Stored items
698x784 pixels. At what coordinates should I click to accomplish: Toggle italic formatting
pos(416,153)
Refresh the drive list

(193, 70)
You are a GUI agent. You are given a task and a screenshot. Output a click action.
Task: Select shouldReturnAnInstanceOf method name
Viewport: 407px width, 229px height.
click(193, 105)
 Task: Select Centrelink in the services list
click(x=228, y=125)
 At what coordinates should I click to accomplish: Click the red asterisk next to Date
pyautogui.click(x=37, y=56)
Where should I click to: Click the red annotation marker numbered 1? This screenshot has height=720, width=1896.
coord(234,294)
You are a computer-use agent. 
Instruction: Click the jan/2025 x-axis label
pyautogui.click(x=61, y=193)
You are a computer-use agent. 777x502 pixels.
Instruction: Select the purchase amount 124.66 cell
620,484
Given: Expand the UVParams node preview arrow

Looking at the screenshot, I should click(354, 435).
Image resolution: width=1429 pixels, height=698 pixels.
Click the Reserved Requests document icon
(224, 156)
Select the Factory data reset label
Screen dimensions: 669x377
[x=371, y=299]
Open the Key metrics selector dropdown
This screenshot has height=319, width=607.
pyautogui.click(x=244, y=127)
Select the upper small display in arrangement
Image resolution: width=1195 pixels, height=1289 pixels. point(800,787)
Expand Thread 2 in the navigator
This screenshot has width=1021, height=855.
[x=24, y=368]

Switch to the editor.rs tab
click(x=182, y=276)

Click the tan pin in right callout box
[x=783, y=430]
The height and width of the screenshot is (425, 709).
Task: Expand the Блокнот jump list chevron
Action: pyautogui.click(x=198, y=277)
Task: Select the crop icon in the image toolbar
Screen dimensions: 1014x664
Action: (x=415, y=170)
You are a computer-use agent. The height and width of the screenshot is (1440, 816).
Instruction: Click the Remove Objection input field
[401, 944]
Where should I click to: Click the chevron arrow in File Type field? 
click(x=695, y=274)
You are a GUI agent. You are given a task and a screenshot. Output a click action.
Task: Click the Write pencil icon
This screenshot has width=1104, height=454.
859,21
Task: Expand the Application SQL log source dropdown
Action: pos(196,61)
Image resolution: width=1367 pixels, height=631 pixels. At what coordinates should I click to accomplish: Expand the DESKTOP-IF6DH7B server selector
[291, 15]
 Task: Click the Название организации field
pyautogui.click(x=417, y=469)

* _Aim of the exercise_:
Please set down each of the entries above exactly as given.

* _Response below_:
698x784 pixels. At what coordinates should I click to accomplish: Toggle italic formatting
pos(416,153)
Refresh the drive list

(193, 70)
You are a GUI agent. You are given a task and a screenshot. Output a click action.
Task: Select shouldReturnAnInstanceOf method name
Viewport: 407px width, 229px height.
click(193, 105)
 Task: Select Centrelink in the services list
click(x=228, y=125)
 At what coordinates should I click to accomplish: Click the red asterisk next to Date
pyautogui.click(x=37, y=56)
Where should I click to: Click the red annotation marker numbered 1? This screenshot has height=720, width=1896.
coord(234,294)
You are a computer-use agent. 
Instruction: Click the jan/2025 x-axis label
pyautogui.click(x=61, y=193)
You are a computer-use agent. 777x502 pixels.
Instruction: Select the purchase amount 124.66 cell
620,484
Given: Expand the UVParams node preview arrow

Looking at the screenshot, I should click(354, 435).
Image resolution: width=1429 pixels, height=698 pixels.
Click the Reserved Requests document icon
(224, 156)
Select the Factory data reset label
Screen dimensions: 669x377
[x=371, y=299]
Open the Key metrics selector dropdown
This screenshot has height=319, width=607.
pyautogui.click(x=244, y=127)
Select the upper small display in arrangement
Image resolution: width=1195 pixels, height=1289 pixels. point(800,787)
Expand Thread 2 in the navigator
This screenshot has width=1021, height=855.
[x=24, y=368]

Switch to the editor.rs tab
click(x=182, y=276)

Click the tan pin in right callout box
[x=783, y=430]
The height and width of the screenshot is (425, 709).
Task: Expand the Блокнот jump list chevron
Action: pyautogui.click(x=198, y=277)
Task: Select the crop icon in the image toolbar
Screen dimensions: 1014x664
Action: (x=415, y=170)
You are a computer-use agent. The height and width of the screenshot is (1440, 816).
Instruction: Click the Remove Objection input field
[401, 944]
Where should I click to: Click the chevron arrow in File Type field? 
click(x=695, y=274)
You are a GUI agent. You are given a task and a screenshot. Output a click action.
Task: Click the Write pencil icon
This screenshot has width=1104, height=454.
859,21
Task: Expand the Application SQL log source dropdown
Action: pos(196,61)
Image resolution: width=1367 pixels, height=631 pixels. At what coordinates should I click to accomplish: Expand the DESKTOP-IF6DH7B server selector
[291, 15]
 Task: Click the Название организации field
pyautogui.click(x=417, y=469)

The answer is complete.